Fin du procès des infirmières bulgares et du médecin palestinien en Libye : peines de mort réclamées. Verdict attendu le 19 décembre

Introduction :
Je reproduis sur le blog le communiqué publié le 4 novembre par l’un des avocats des infirmières, Maître Emmanuel Altit.
J.C

Aujourd’hui avait lieu à Tripoli (Libye) la dernière audience du procès intenté par les autorités libyennes à cinq infirmières bulgares (Valya Chervenyashka, Snezhana Dimitrova, Nasya Nenova, Valentina Siropulo, Kristiana Valcheva) et à un médecin palestinien (Ashraf Ahmad Jum'a).
Lors de l’audience du 29 août 2006, le Procureur libyen a requis une nouvelle fois la peine de mort contre les accusés.

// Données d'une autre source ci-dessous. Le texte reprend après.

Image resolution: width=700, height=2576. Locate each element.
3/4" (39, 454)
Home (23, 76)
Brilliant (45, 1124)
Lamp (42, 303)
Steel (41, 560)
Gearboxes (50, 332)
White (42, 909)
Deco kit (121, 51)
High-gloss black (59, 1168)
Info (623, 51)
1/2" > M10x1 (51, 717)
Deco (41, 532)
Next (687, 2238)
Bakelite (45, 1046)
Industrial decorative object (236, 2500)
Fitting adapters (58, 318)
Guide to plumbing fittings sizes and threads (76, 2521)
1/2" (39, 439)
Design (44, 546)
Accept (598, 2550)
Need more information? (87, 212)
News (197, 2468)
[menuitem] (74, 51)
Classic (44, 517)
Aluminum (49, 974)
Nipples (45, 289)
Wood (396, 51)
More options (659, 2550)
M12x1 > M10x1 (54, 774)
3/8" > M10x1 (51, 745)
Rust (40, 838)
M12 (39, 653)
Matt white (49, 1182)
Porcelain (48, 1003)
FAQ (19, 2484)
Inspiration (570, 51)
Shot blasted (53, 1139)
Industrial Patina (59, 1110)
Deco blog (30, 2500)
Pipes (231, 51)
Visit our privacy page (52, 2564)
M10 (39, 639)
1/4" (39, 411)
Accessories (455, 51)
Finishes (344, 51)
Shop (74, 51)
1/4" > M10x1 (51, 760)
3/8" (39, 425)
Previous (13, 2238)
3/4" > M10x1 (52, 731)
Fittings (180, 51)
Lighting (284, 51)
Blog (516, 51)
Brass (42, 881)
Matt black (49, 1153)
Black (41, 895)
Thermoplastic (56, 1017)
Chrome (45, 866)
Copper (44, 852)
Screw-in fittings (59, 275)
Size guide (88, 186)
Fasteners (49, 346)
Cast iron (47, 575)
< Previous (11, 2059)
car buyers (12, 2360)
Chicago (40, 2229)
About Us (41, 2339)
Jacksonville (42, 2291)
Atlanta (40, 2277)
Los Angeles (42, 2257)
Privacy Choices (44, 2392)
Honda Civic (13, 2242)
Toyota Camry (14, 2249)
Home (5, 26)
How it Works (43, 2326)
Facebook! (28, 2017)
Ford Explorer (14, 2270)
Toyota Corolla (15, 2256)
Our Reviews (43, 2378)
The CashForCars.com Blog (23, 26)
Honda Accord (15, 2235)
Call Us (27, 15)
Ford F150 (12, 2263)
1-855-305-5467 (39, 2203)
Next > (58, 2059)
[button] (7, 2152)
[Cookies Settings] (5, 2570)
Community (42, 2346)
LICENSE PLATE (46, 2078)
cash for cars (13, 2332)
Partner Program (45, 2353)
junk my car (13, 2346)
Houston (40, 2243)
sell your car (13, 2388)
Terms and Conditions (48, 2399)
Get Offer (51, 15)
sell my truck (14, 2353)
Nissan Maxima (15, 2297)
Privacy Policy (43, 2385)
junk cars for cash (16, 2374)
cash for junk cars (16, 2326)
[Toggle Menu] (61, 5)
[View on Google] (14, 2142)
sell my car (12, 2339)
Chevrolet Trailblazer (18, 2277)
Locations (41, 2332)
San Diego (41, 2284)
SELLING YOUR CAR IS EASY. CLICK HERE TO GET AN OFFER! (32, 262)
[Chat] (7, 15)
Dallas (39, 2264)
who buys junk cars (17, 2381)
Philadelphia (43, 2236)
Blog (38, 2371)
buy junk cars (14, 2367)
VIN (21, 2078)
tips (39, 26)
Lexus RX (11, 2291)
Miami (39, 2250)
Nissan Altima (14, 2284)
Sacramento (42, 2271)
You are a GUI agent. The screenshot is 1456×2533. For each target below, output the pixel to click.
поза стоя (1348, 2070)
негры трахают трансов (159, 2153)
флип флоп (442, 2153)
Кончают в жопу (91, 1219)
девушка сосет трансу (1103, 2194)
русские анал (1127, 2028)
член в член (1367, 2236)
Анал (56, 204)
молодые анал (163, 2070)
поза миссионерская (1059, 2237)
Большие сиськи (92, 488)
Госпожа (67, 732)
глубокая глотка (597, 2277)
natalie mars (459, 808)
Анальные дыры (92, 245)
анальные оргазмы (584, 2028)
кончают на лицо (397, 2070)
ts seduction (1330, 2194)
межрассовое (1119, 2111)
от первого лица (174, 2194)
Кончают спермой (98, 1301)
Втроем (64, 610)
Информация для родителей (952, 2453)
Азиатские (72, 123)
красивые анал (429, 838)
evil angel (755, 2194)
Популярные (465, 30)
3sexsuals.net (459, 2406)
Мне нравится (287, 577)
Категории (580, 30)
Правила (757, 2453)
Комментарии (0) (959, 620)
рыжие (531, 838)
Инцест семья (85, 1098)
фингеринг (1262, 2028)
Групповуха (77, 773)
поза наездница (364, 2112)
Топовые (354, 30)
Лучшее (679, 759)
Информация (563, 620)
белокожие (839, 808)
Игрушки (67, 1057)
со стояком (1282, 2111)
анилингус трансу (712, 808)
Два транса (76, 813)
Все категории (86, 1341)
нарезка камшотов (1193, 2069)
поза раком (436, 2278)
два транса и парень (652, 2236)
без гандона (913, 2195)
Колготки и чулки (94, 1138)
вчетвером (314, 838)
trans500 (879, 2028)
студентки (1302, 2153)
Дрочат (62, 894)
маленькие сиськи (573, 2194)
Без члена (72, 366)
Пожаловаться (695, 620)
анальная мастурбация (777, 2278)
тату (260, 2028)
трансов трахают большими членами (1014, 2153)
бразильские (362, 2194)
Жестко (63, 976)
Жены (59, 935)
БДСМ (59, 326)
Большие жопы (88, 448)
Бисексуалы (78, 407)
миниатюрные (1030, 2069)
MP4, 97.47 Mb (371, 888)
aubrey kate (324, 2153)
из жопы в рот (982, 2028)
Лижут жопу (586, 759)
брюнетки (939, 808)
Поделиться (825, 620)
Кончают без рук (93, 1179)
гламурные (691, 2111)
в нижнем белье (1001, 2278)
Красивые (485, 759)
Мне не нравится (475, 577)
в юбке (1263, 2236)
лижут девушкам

Il convient de rappeler que :

Les infirmières et le médecin sont accusés d’avoir, à l’instigation de la CIA et du Mossad, sciemment contaminé avec le virus du SIDA des centaines d’enfants libyens, de manière à déstabiliser le régime.
Les infirmières sont accusées en outre d’avoir entretenu des relations sexuelles illégales au regard de la Sharia (règles coutumières tribales) et d’avoir consommé alcool et drogues, produits interdits en Libye.
Arrêtés en 1998, maintenus au secret pendant plusieurs mois, battus, torturés à l’ électricité, menacés, les accusés ont été condamnés à mort par fusillade une première fois en mai 2004.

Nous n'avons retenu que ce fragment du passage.